─── Excerpt

Contribution and Exchange.

 

  (a)

Holder hereby agrees that immediately following the conversion of Holder’s Preferred Series A Subclass 1 Unit Account into Class S Ordinary Units as contemplated by Section 1 above, such newly issued Class S Ordinary Units shall automatically be contributed to BCG in exchange for BCG Class A Common Units, without any limitation on such contribution and exchange, with 737,733 Class S Ordinary Units being exchanged for 737,733 BCG Class A Common Units.

 

  (b)

In connection with such contribution and exchange, each Class S Ordinary Unit shall be cancelled and its Capital Account reduced to zero, and BCH shall issue a number of Class A Units to BCG equal to the number of contributed and exchanged Class S Ordinary Units and the Capital Account of such newly issued Class A Units shall be credited with an amount equal to the amount by which the Capital Accounts of the contributed and exchanged Class S Ordinary Units were reduced.

 

  (c)

Each of BCG and BCH hereby agrees to and approves the contribution and exchange contemplated by this Section 2 effective as of the date of this Agreement.

 

  (d)

In accordance with Section 7.06 of the BCH LPA, Holder’s exchange of such Class S Ordinary Units into the BCG Class A Common Units has been approved by a majority in interest of the Class A Units of BCH.

 

3.

Partnership Agreements.

To the extent the provisions of this Agreement constitute a deviation from, waiver of, amendment to or other modification of the applicable provisions of the BCH LPA or the BCG LPA, each of the Parties hereby agrees to and approves of, for purposes of this Agreement and the transactions contemplated hereby, any and all such waivers, amendments or modifications.

 

4.

Informed Decision; Counsel.

──────

Written problem 1
Please reproduce the contribution and exchange excerpt word for word, everything from "In accordance with" down to "Partnership Agreements.".
Written problem 2
In the contribution and exchange excerpt, how many Class S Ordinary Units are exchanged for BCG Class A Common Units?

─── Given material

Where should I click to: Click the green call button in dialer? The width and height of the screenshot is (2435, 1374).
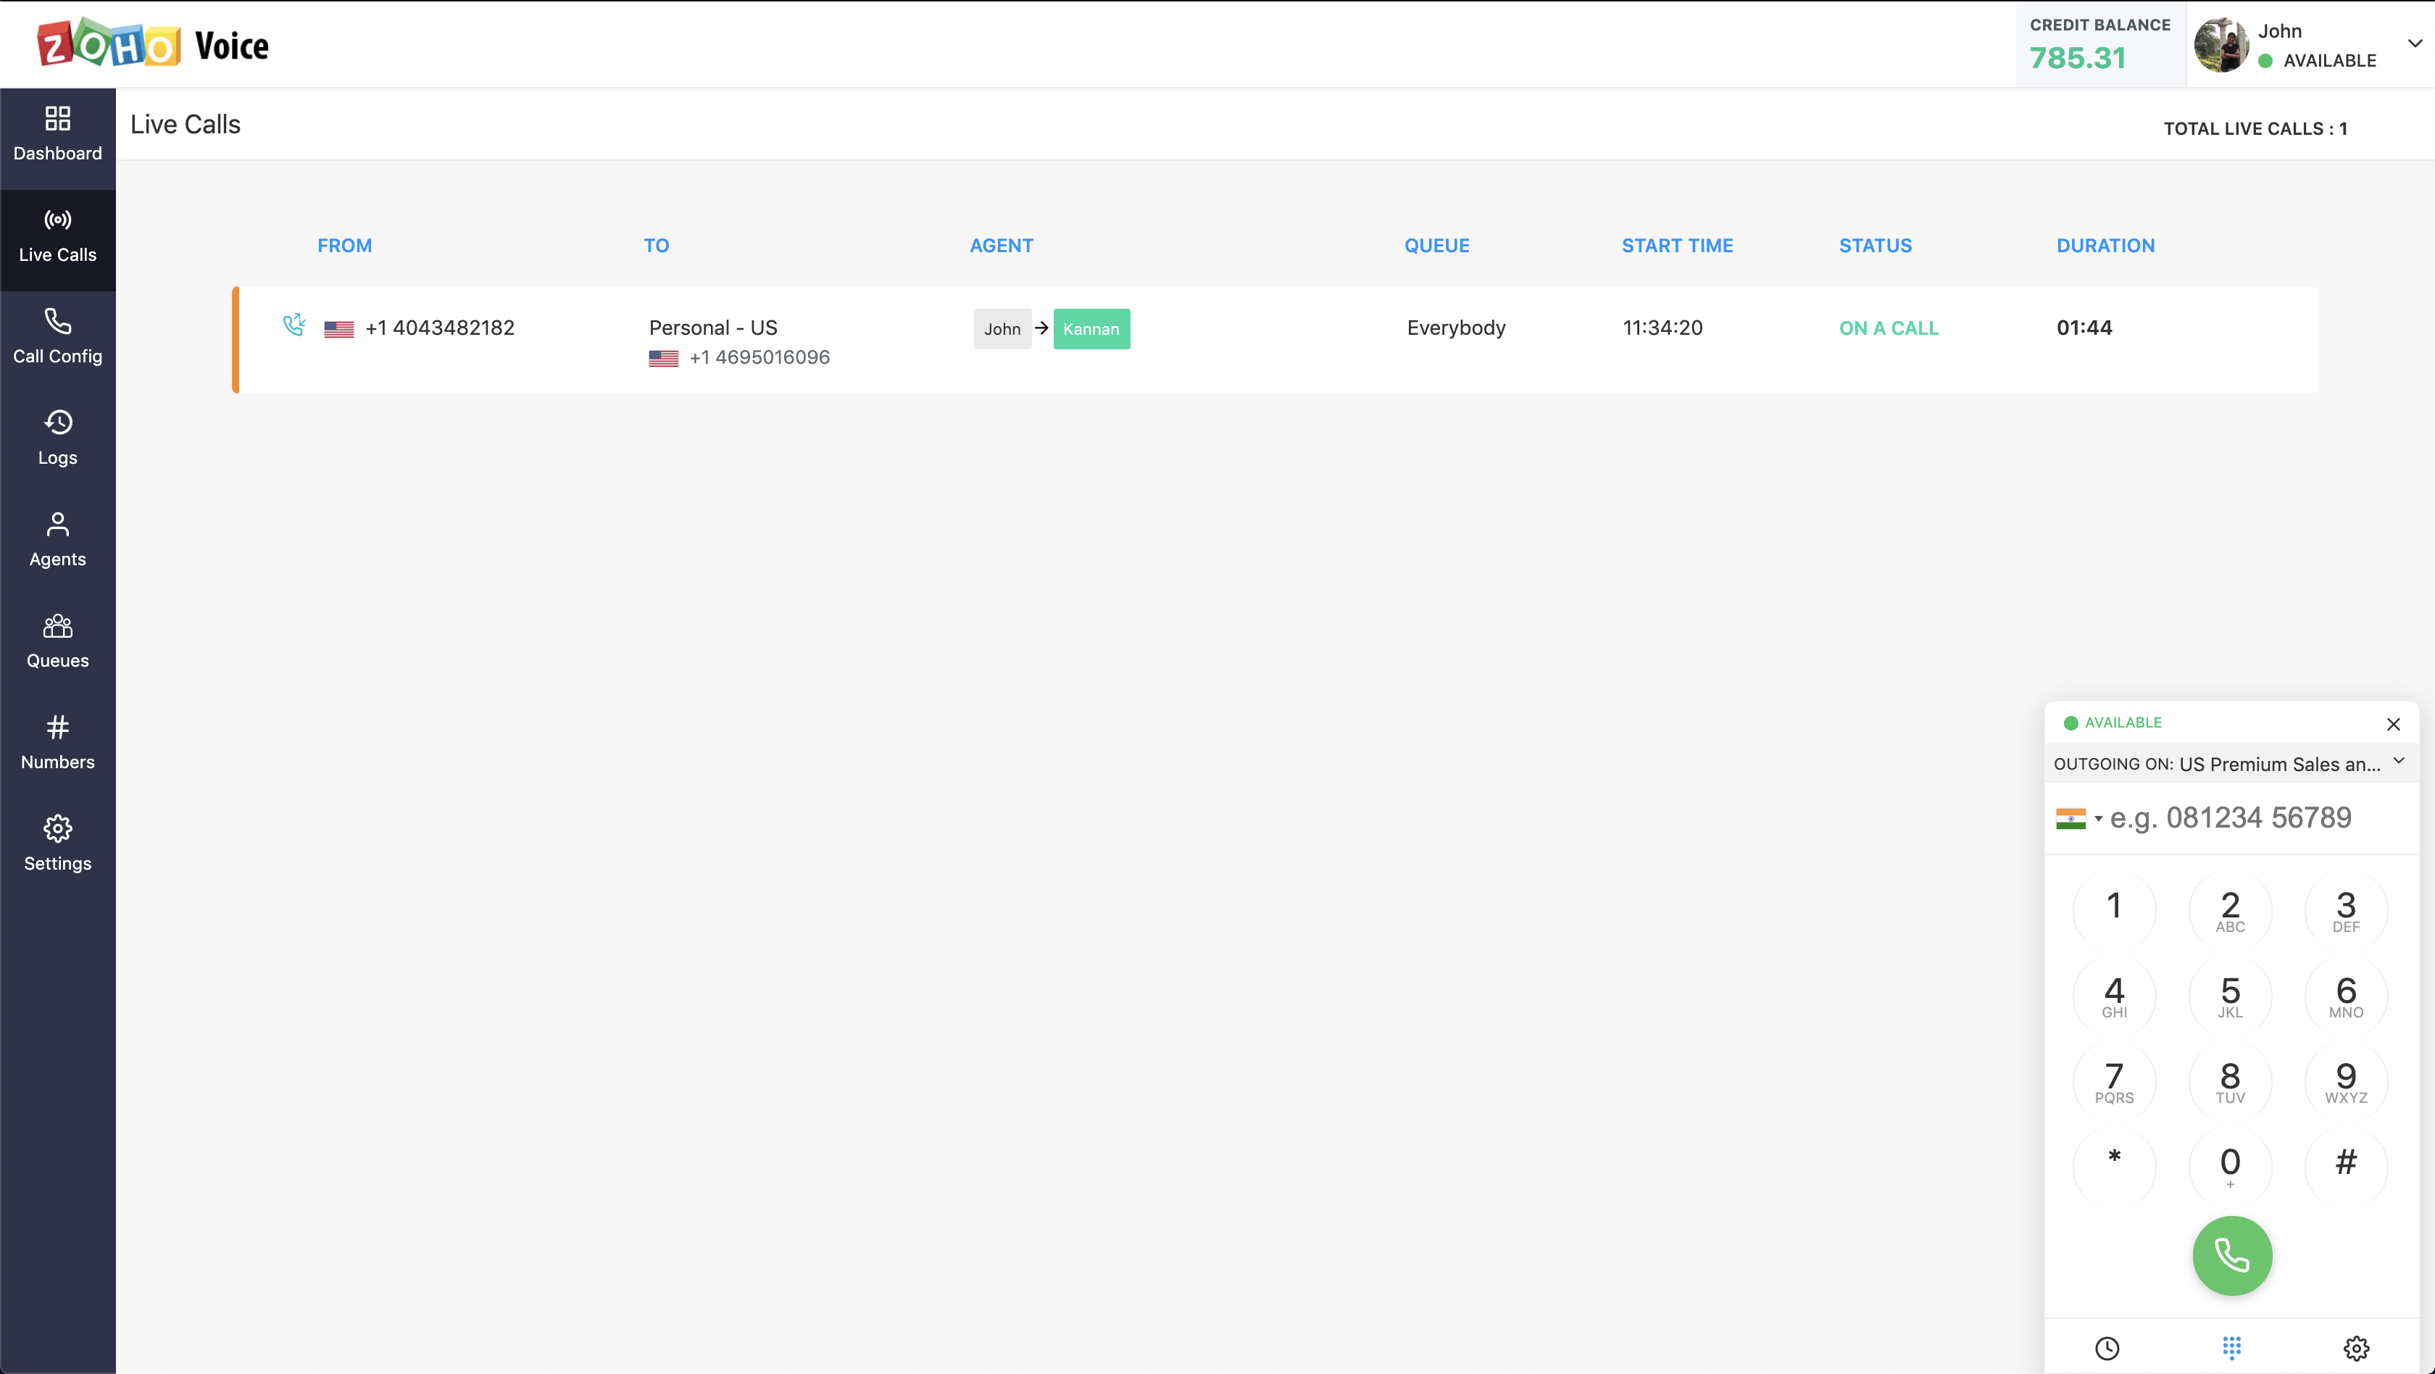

──────

Complete output 1
In accordance with Section 7.06 of the BCH LPA, Holder’s exchange of such Class S Ordinary Units into the BCG Class A Common Units has been approved by a majority in interest of the Class A Units of BCH.

 

3.

Partnership Agreements.

Complete output 2
737,733 Class S Ordinary Units are exchanged for 737,733 BCG Class A Common Units.